Ce serait très utile et pertinent de comparer cette situation à celle de la création visuelle, où la liberté à traiter les séparations semblables des éléments de la réalité est non seulement évidente et répandue mais également bien développée au niveau artistique, bien plus qu'en musique. Quelle serait une critique équivalente à ce que, par exemple, Van Gogh a fait avec les paysages qu'il a vu? Schaferiens: svp, laissez-nous, les schaefferiens, avoir la liberté du peintre.

Traduction/translation: Jef Chippewa

(1) Schafer, R.M. 1980. The Tuning of the World.
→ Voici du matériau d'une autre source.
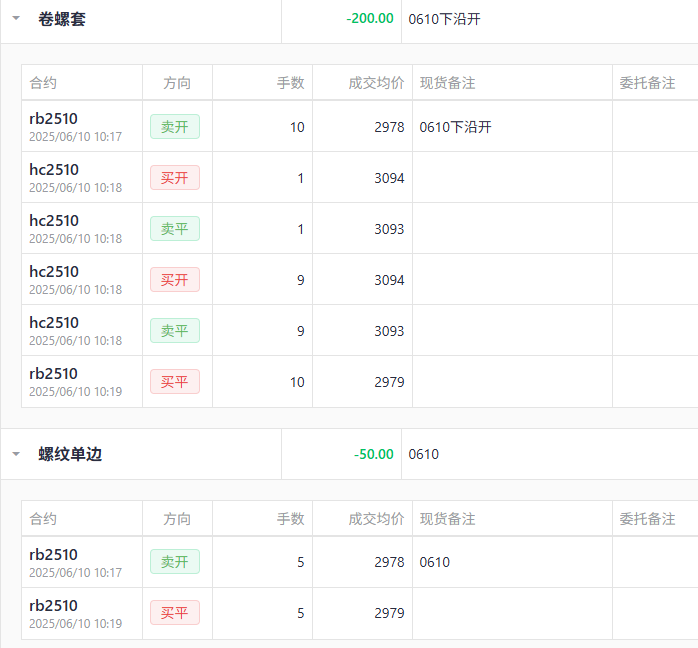Click the -50.00 profit value
This screenshot has width=698, height=648.
point(373,454)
University of Pennsylvania Press, Philadelphia (paperback edition).

(2) Royal Swedish Academy of Music, 1996. Manifesto for a Better Sound Environment. Publié par le RSAM, Stockholm.
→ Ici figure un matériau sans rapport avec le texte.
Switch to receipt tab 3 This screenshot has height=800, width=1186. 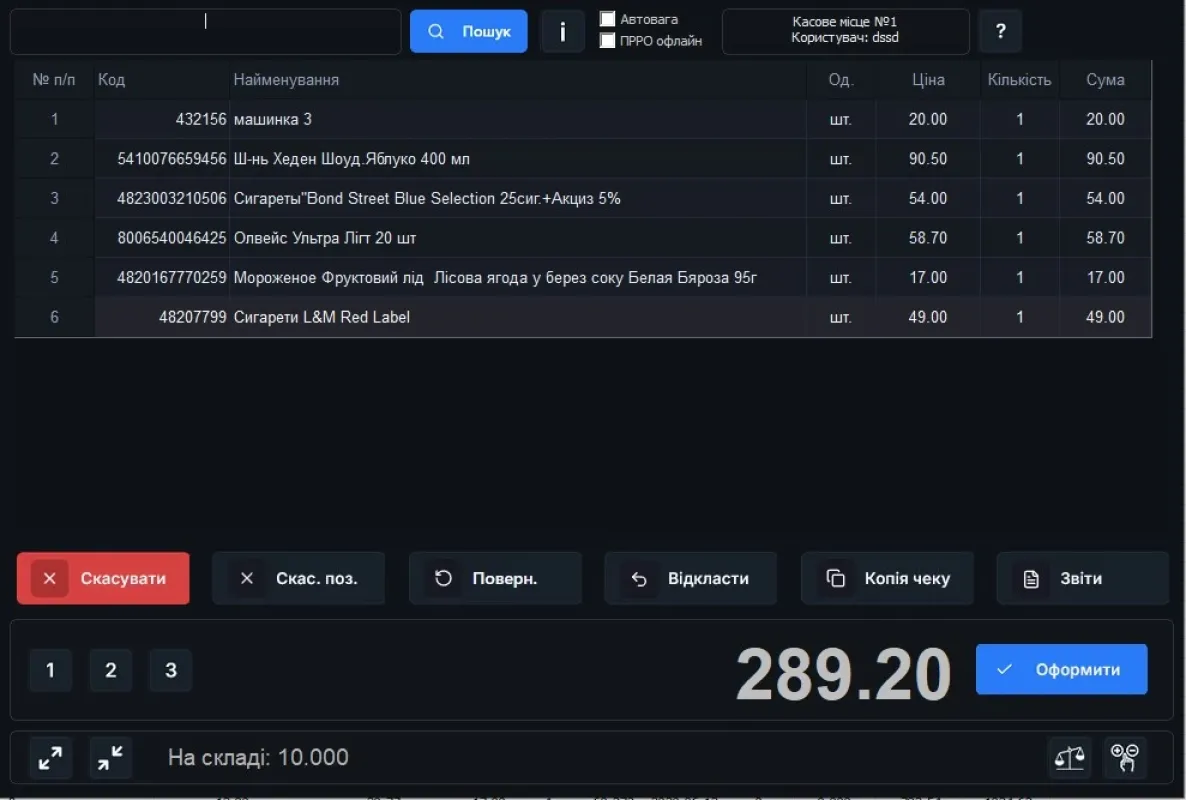tap(171, 670)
(3) Schafer, R.M. 1986. The Thinking Ear. Arcana Editions, Toronto.

(4) Schaeffer, P. 1966. Traité des objets Musicaux. Éditions du Seuil, Paris.

(5) Chion, M. 1991. L'Art des sons fixes. Editions Metamkine / Nota-Bene / Sono-Concept, Fontaine.

(6) Copeland, D. 1995. Cruising for a Fixing in this "Art of Fixed Sounds". Musicworks 61: 51-53.

(7) Truax, B. 1996. Sound and Sources in Powers of Two. Towards a Contemporary Myth. Contact! 9.2 (Communauté électroacoustique Canadienne): 48-55.